:: DATA FOR THIS EXERCISE

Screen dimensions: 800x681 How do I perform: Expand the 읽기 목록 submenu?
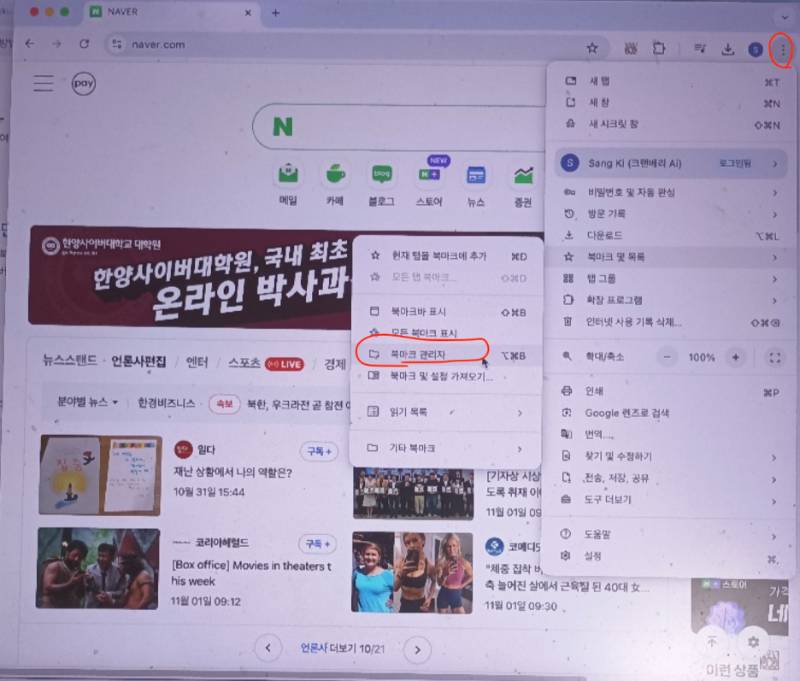click(x=445, y=411)
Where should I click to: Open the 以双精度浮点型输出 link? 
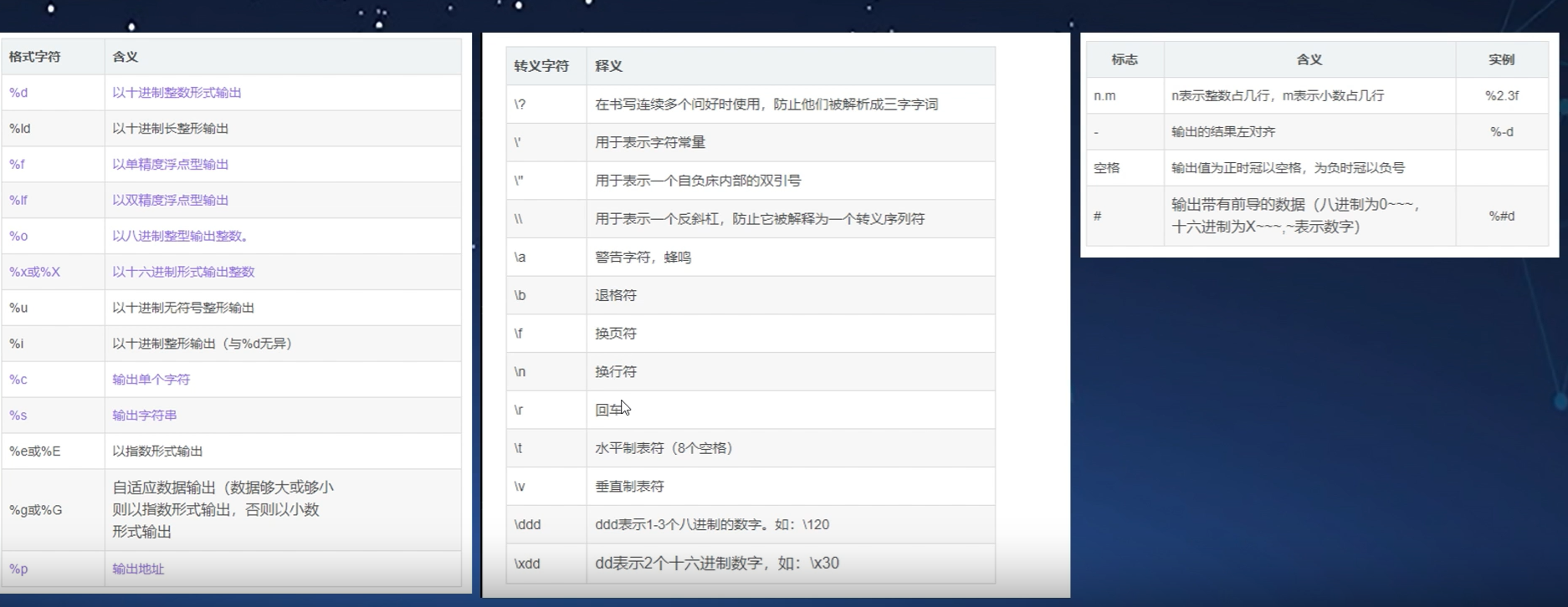coord(170,201)
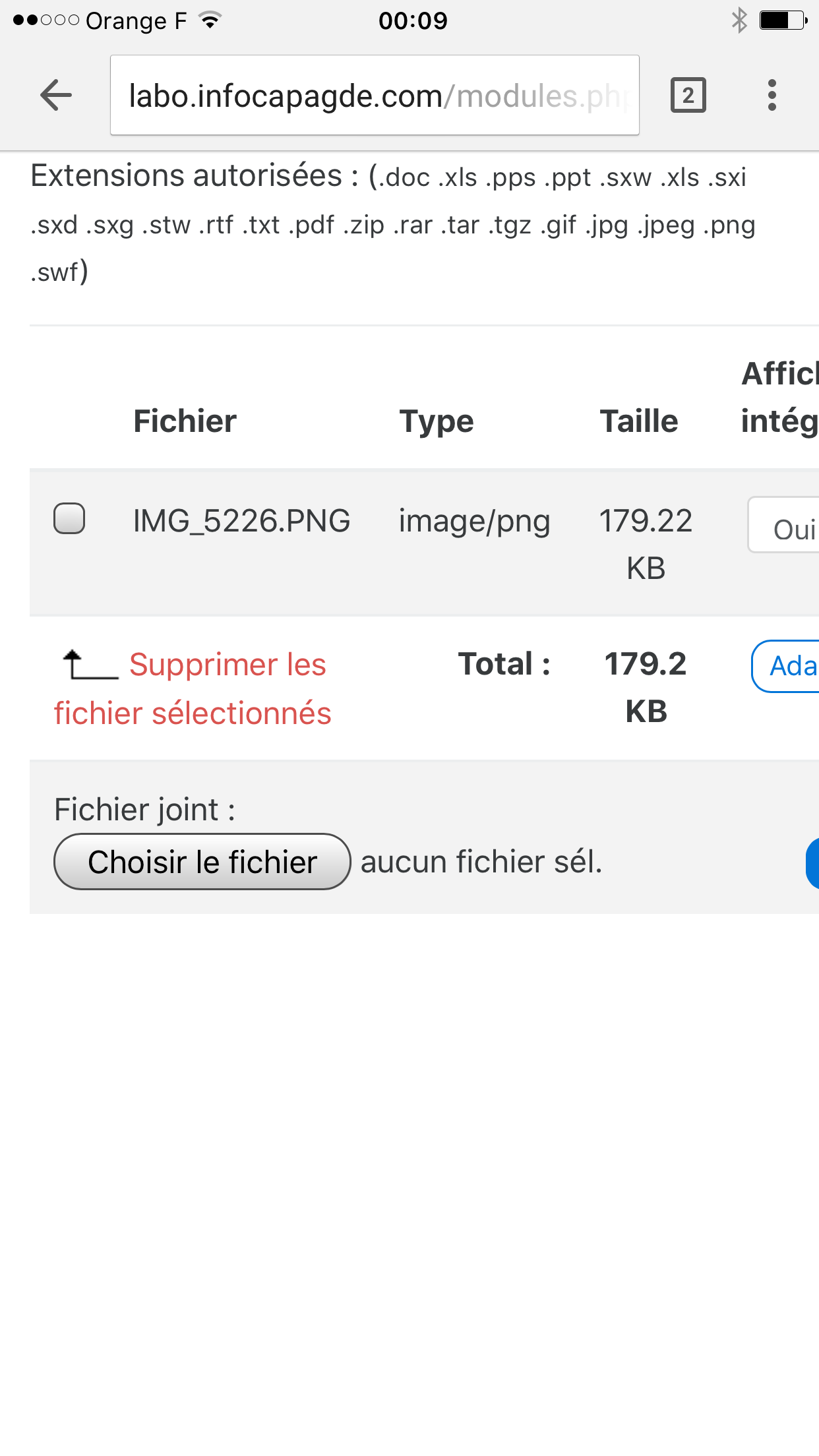Click the Type column header
This screenshot has height=1456, width=819.
[437, 422]
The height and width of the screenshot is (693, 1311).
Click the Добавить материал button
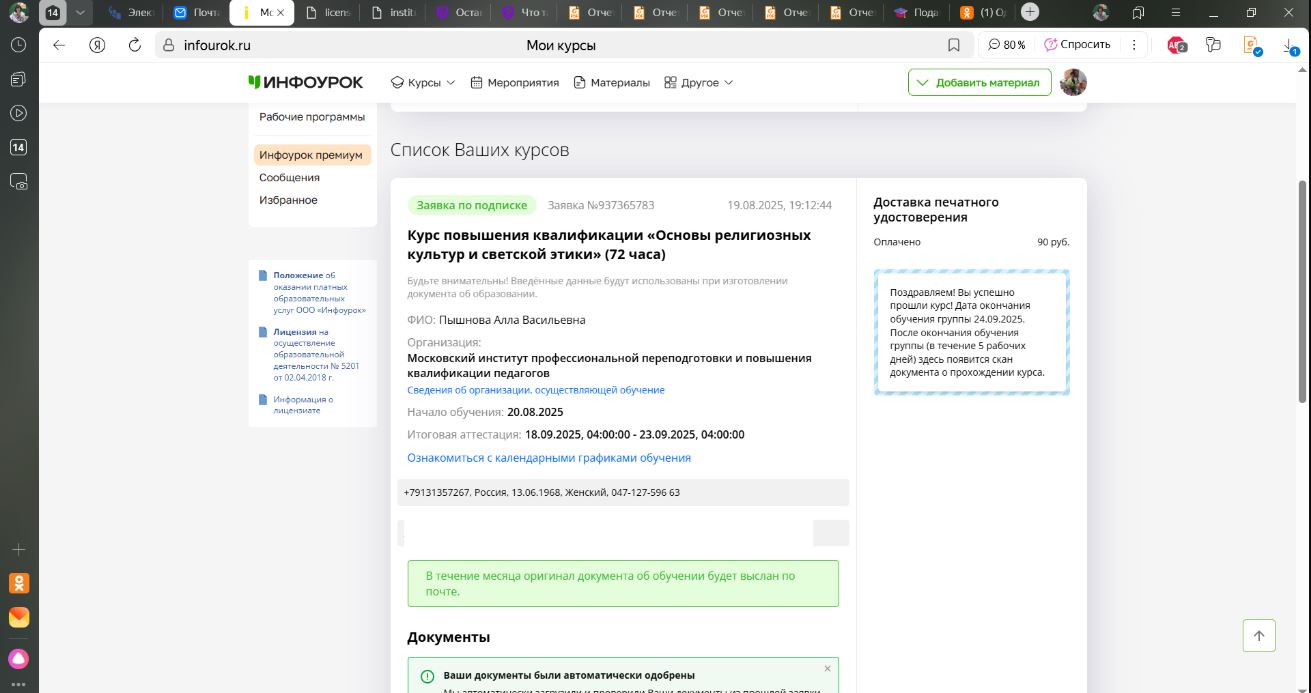[x=979, y=82]
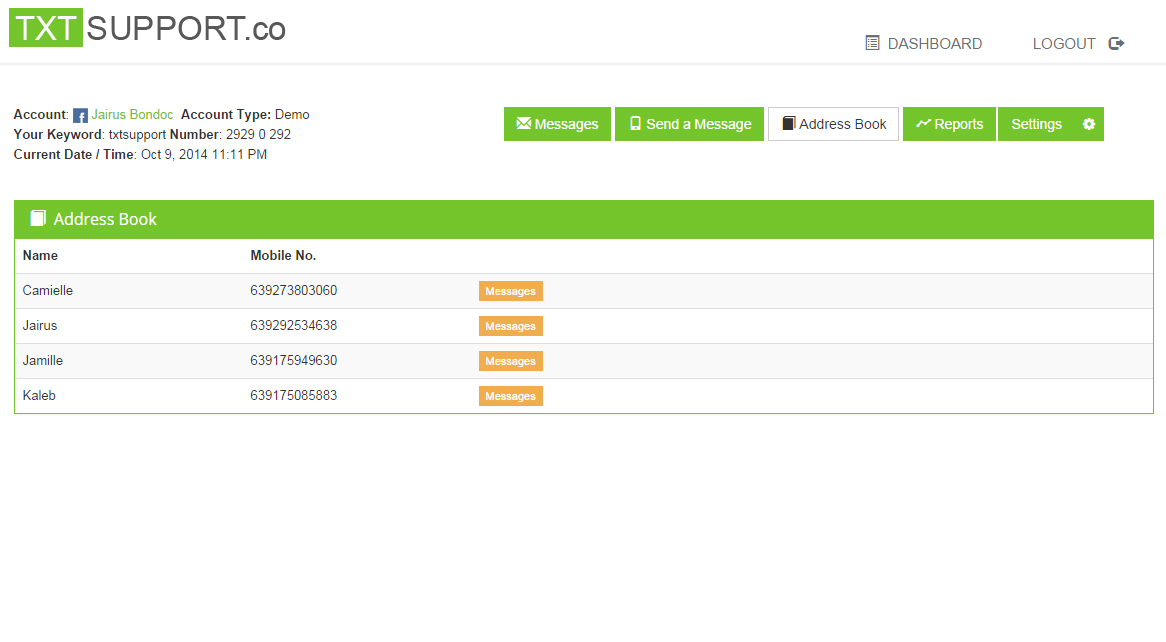1166x642 pixels.
Task: Open the Dashboard page
Action: (934, 44)
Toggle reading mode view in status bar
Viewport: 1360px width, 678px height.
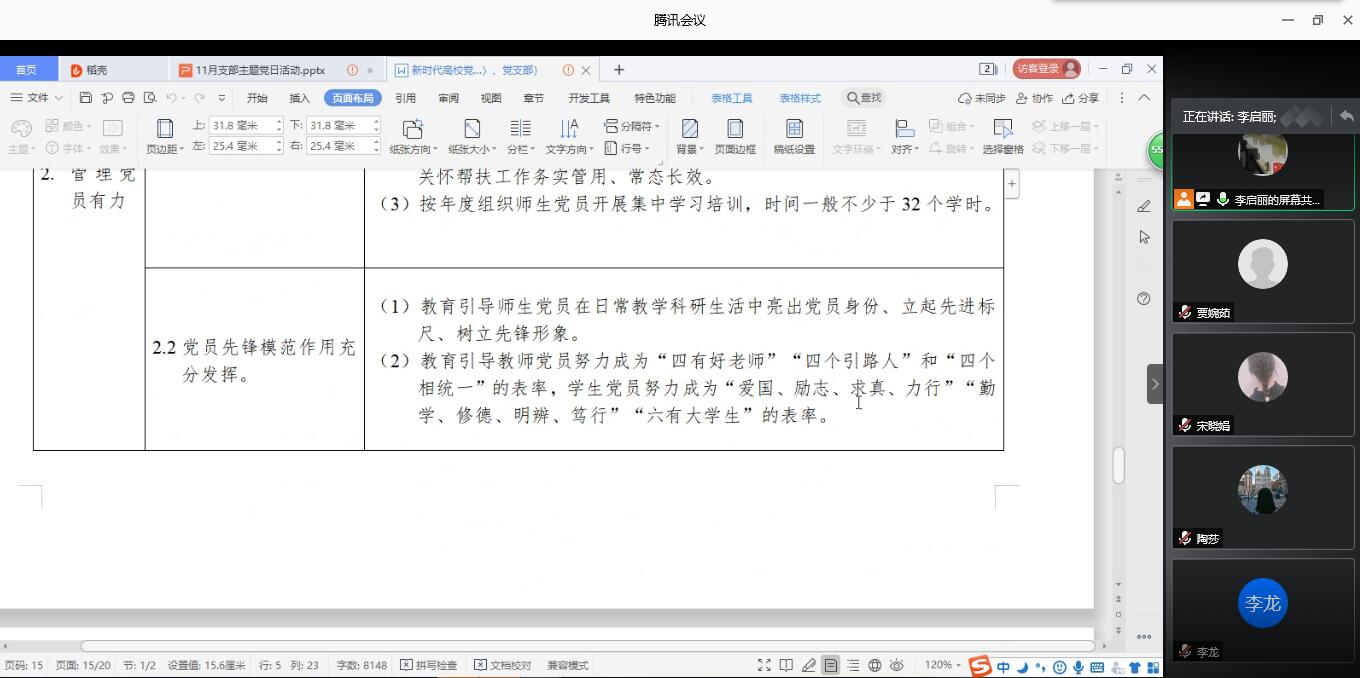pos(787,665)
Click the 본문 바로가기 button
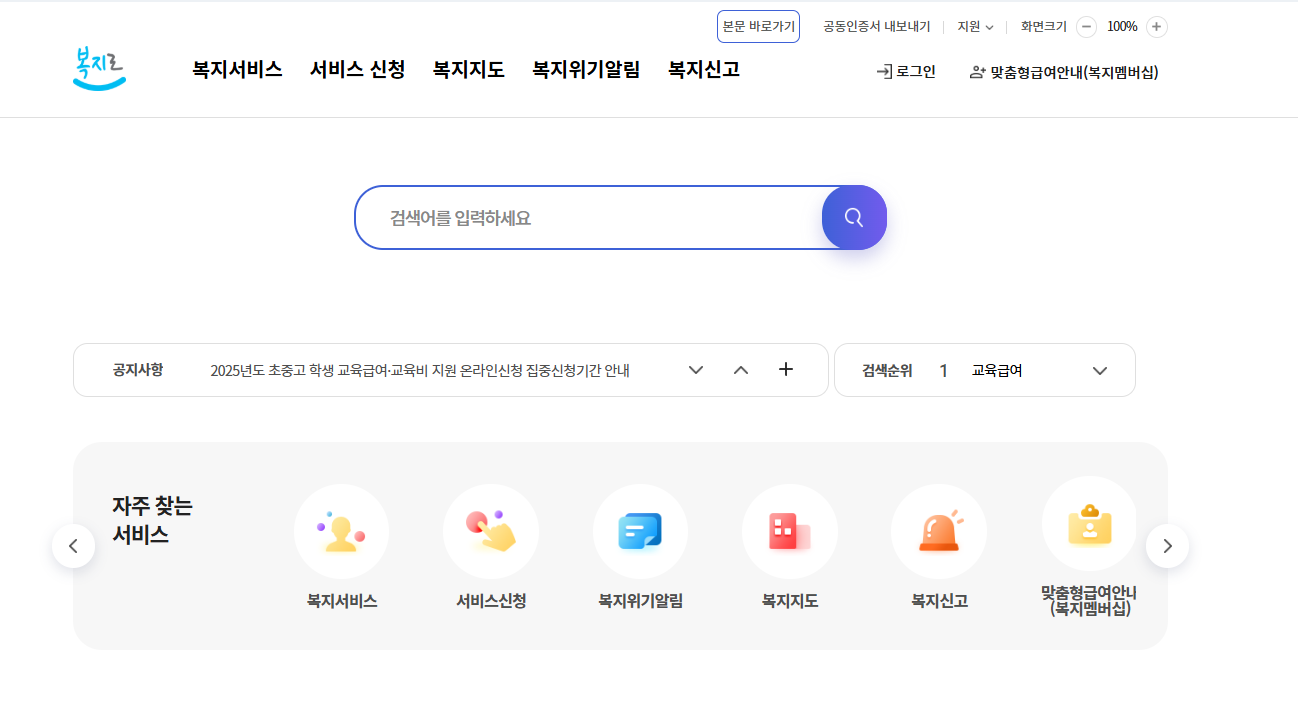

::::

_ABOUT THIS EXERCISE_
Each line from the line containing "Toggle reading mode view in status bar" through the final line of the data above must be retyped exactly; nothing else, and no pictures, may appear.

_OUTPUT FOR THIS TASK_
Toggle reading mode view in status bar
Viewport: 1360px width, 678px height.
pos(787,665)
Click the 본문 바로가기 button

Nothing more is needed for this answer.